##### Text

It is shown that power can be increased with this strategy. We also show, using classical statistical and support vector machines techniques in a reanalysis of public data, that the external transcripts, i.e., transcripts other than the one being analysed, explain on average much more variability than the markers themselves. The presence of eQTL hotspots is reassessed in the light of these results.

Conclusion

Model choice is a critical yet neglected issue in genetical genomics studies. Although we are far from having a general strategy for model choice in this area, we can at least propose that any transcript level is scanned not only for the markers genotyped but also for the rest of gene expression levels. Some sort of stepwise regression strategy can be used to select the final model.

Background

Genetical genomics is currently a very active area of research, promising to improve dramatically our knowledge on the genetic architecture of complex traits, including disease susceptibility. Its goal is to identify the polymorphisms responsible for the variation in gene expression levels and thus to improve our understanding of how gene networks are organised in an organism. Thus far, genetical genomics experiments have been analysed considering each expression level one at a time and using fairly simple statistical models, correcting only, e.g., by sex. As a consequence, the results are a collection of successive quantitative trait loci analysis (eQTL in the terminology introduced by Schadt et al. [1,2]), where each gene expression level is analysed independently. It is surprising that much effort has been dedicated to issues like data normalization [3] or computing efficiency [4] whereas modelling the trait itself (i.e., the expression level) has been severely neglected.

##########

Activity = Continue the text on genetical genomics from the point where it stops. These entries come from a separate, unrelated source.

##### Data records

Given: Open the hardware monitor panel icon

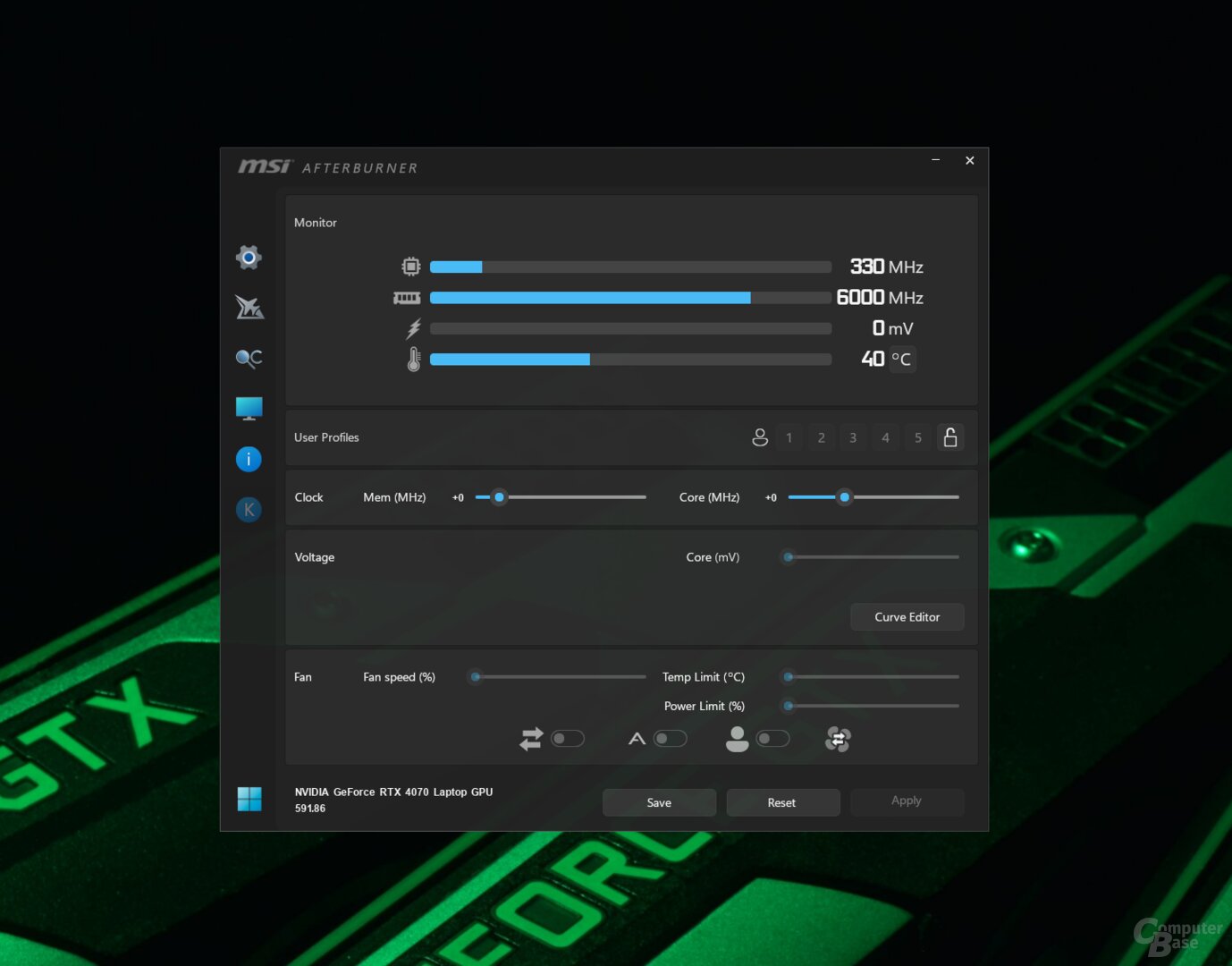Looking at the screenshot, I should [x=249, y=408].
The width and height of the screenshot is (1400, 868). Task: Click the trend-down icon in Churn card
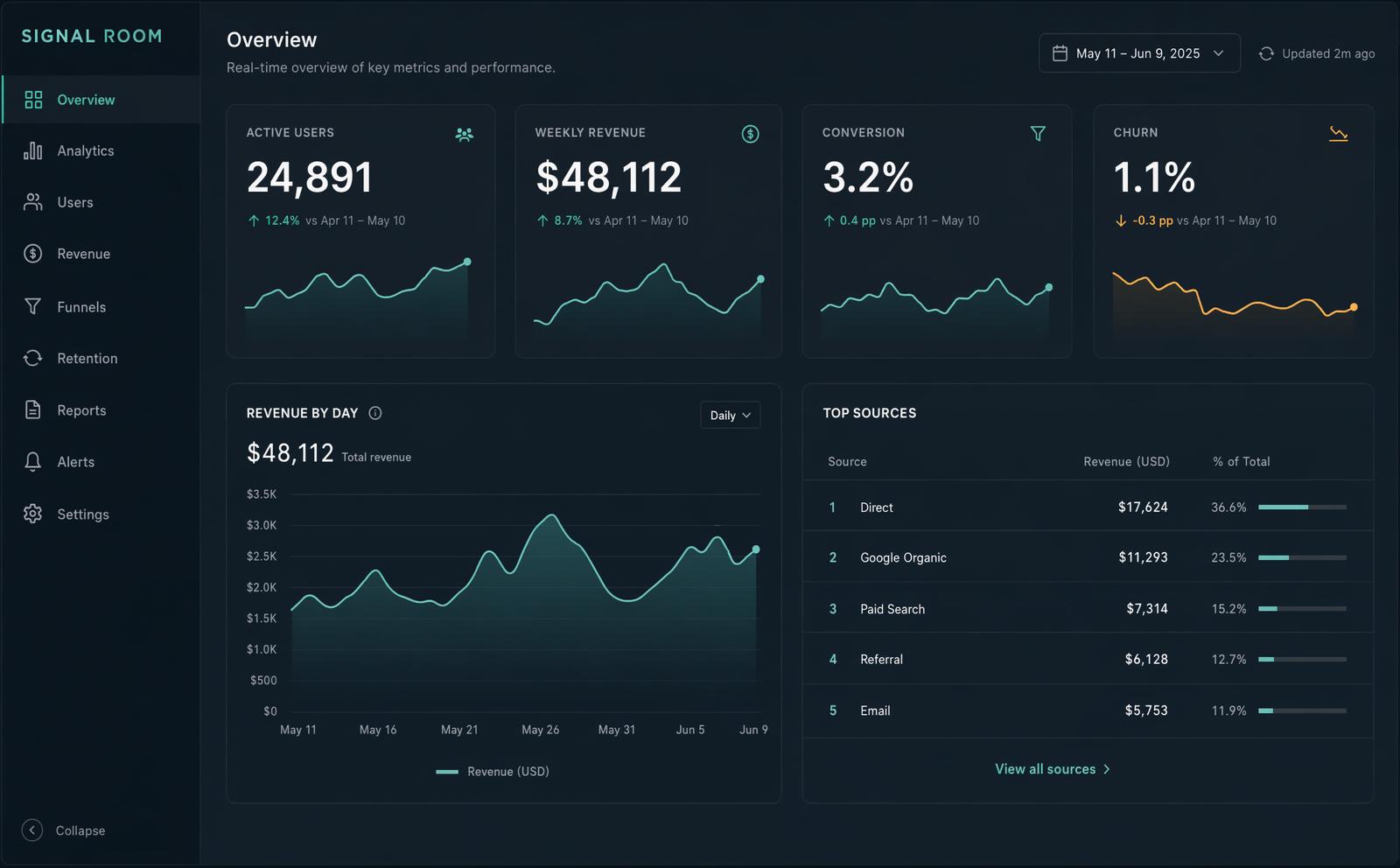click(1338, 134)
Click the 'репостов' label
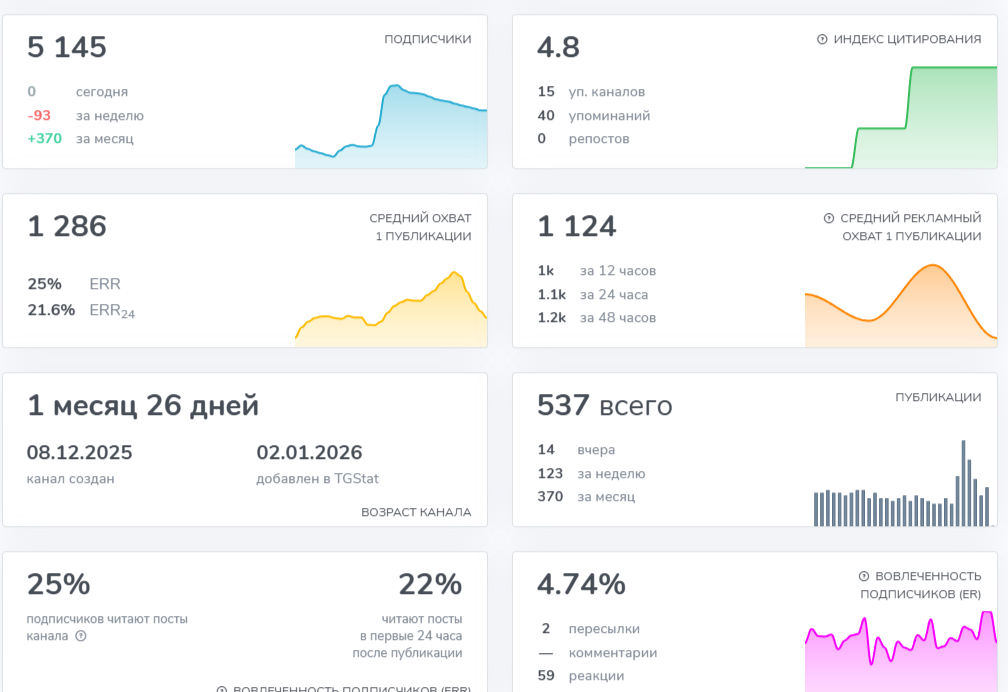This screenshot has width=1008, height=692. tap(598, 139)
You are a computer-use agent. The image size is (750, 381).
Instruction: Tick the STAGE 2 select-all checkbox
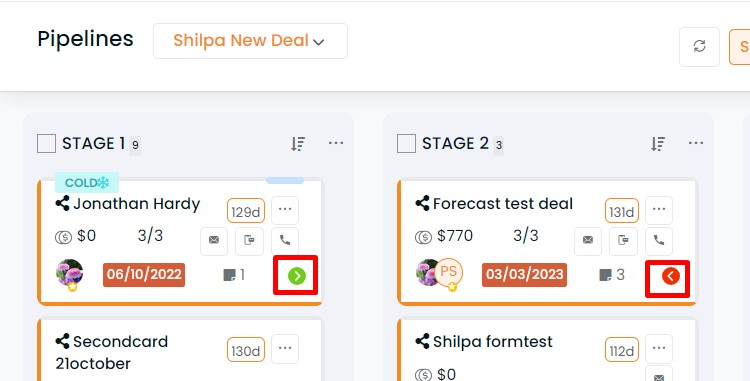[406, 143]

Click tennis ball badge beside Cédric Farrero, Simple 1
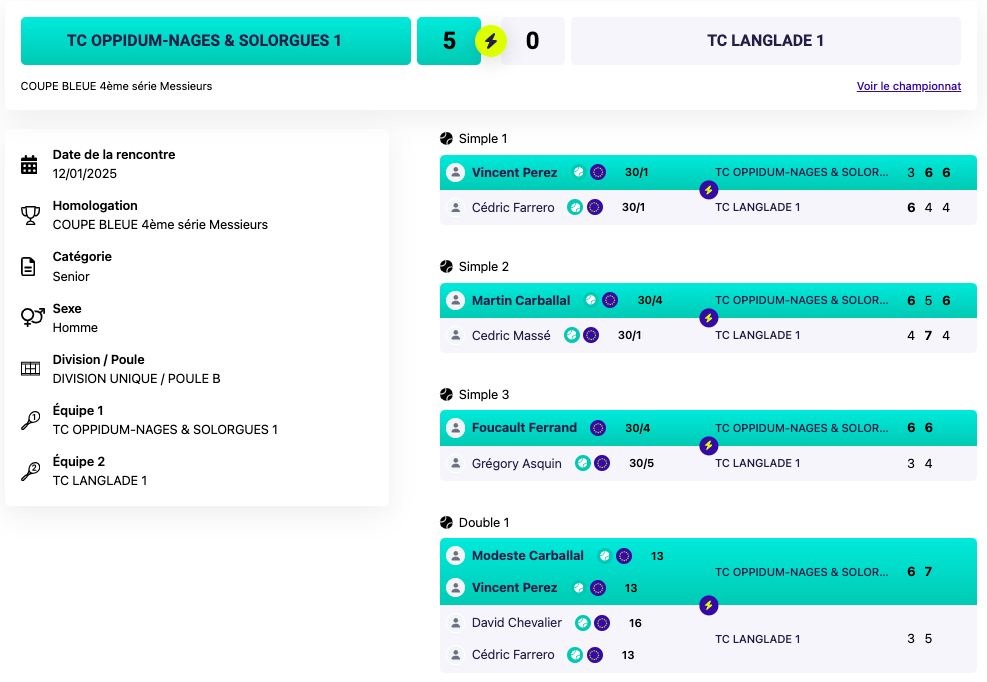pyautogui.click(x=575, y=207)
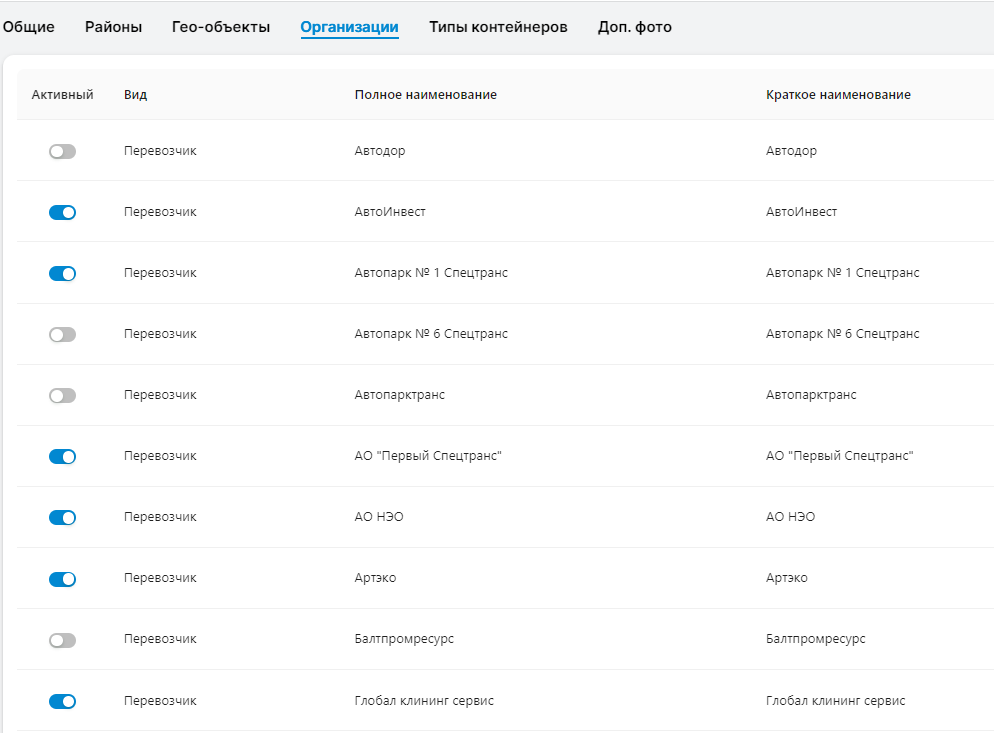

##########

Output below =
Based on two rather reasonable assertions (i) a good modelling strategy should consider all available variables as potential effects in the model, and (ii) gene expressions are highly interconnected, we suggest that an eQTL model for a given gene should consider the rest of expression levels as potential regressors as well as the markers to identify regulatory polymorphisms. The current models are rather naive, which may lead to spurious results, whereas high intercorrelation between transcript levels can make QTL signals difficult to interpret. For instance, it may not be possible to disentangle between a direct effect of the marker on the gene or an indirect (spurious) effect caused by an intermediate gene in the same or co-regulated metabolic route. Here we propose a new analysis paradigm, depicted in Figure Figure1,1, whereby for each trait (i.e., any given expression level), all remaining cDNA levels are potential regressors that can be included in the model.

Figure 1
Approach proposed in this paper. Schematic representation of the analysis of genetical genomics experiment, the blue circles represent the markers tested and the yellow circles, each of the transcript levels analysed, an arrow signifies that the effect ...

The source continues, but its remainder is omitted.